The route to Sculpted Falls is quite obscure at the beginning. To reach the Sculpted Falls view, scramble up the overgrown rock outcrop mentioned earlier. There are some rhododendron branches in the way. At the top, stay left. In a few feet, you'll see what looks like a fork. Straight is a dead-end; stay left (downhill) again, following a crude path. Next, there is a spot where the path comes dangerously close to the edge of the canyon. At the same spot, you have to carefully get across several branches - make sure to stay as far as possible from the edge! In a few more feet, the path ends at the clifftop view of Sculpted Falls at about 1.2 miles. The sloping rock outcrop is very small, and there is room for only two to maybe three people at one time on it. As usual, exercise extreme caution. But what a view it is! To the left, just upstream, is Sculpted Falls: a 15-foot free-fall on the Whitewater River smack in the middle of the canyon. At Sculpted Falls, the mighty river gets squeezed into a very narrow and extremely powerful waterfall that ends with a wildly-churning small pool. Cliffs dozens of feet high hem in the waterfall on both sides and continue along the river as part of the canyon. Words and pictures cannot accurately describe the unique beauty of this location - no other similar spot is known in North Carolina or elsewhere in the Southeast.

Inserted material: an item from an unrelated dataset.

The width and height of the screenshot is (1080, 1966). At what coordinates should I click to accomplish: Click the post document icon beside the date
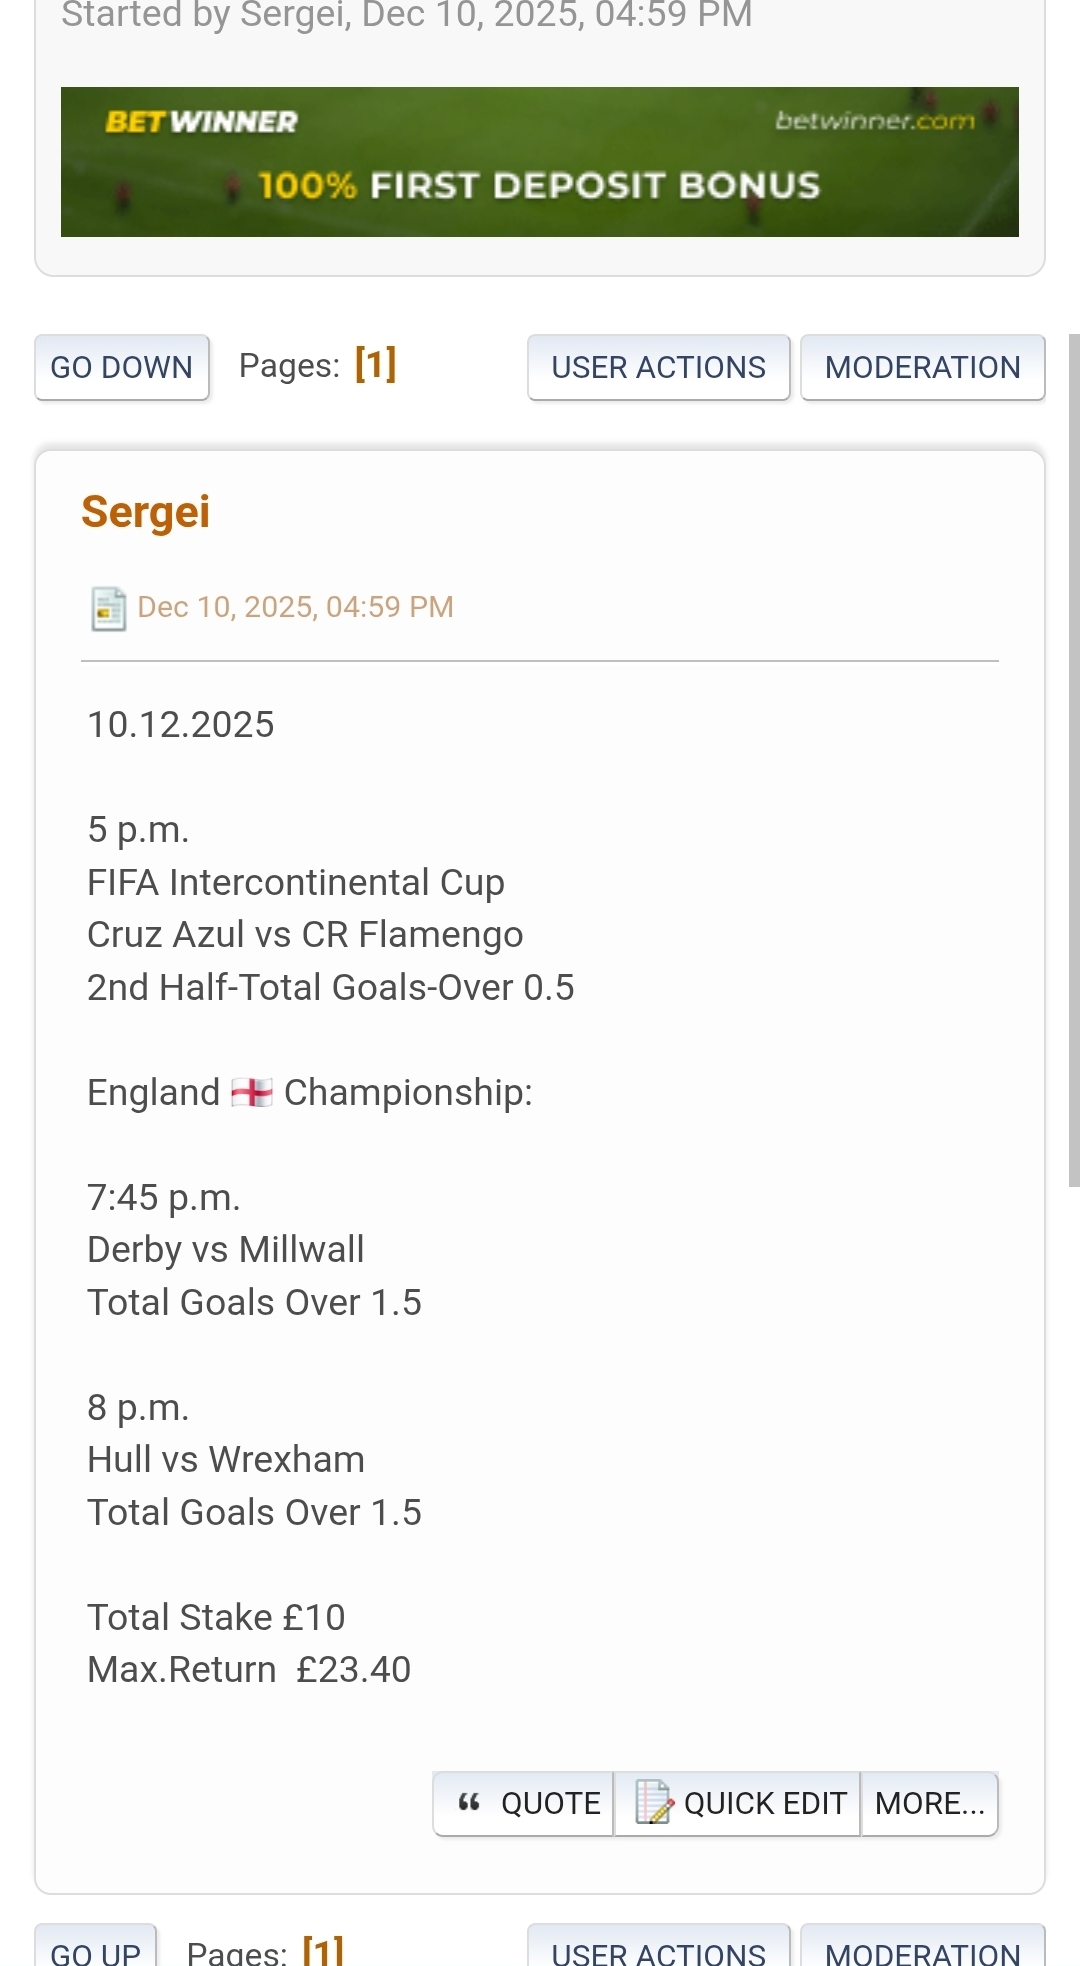(x=108, y=608)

The view of Sculpted Falls described here is known as the River Right Perch, because it is on the south side of the river - the right side looking downstream. River Right and River Left are terms used by kayakers, who also travel rivers downstream. There is another way to view Sculpted Falls from the River Left Perch. Do you see the small flat spot atop the cliffs on the other side almost directly across the canyon? That's where the other view of Sculpted Falls is. However, in my opinion, that view isn't as good - and it is also harder to reach, because there is no distinct path to it and the scramble down from the trail is steep and fairly treacherous. Thus, I am not going to provide detailed directions to it, but once you see where it is by looking across from River Right, you should be able to figure it out on your own.
Retrace your steps from Sculpted Falls to Entrance Falls and back across the river to the trail above the canyon. Return to the main trail at 1.3 miles and turn left. The broad trail ascends briefly and then levels out, slowly curving away from the river. The trail passes the ruins of an old cabin to the left at 1.45 miles. At 1.65 miles, there is an important junction. The main trail bears left and shortly enters private property. The trail back to the Whitewater River and Bedrock Falls turns right. This equally broad trail is actually marked by orange circle blazes with hiker symbols. After you turn right, you'll pass through a shallow gap and briefly curve north again, reaching a curious sight at 1.85 miles: an old school bus to the left of the trail. How did this school bus end up in a fairly remote area far from any roads? While I cannot confirm the validity of this story, locals say that the bus was placed here from elsewhere and used as a camp with cots inside. The bus's outside appearance is warlike thanks to the countless bullet holes. At the bus, the trail turns east and then southeast, making a gradual relaxing descent back toward the Whitewater River. Just before the river, the trail narrows and a path comes in from the right. That path is the same path that heads downstream from Exit Falls, which is about 0.4 miles away. Thus, that is the bypass route for the steep rope scramble. About 100 feet past the junction, the path comes out onto the broad rock slabs at the base of Bedrock Falls at 2.4 miles.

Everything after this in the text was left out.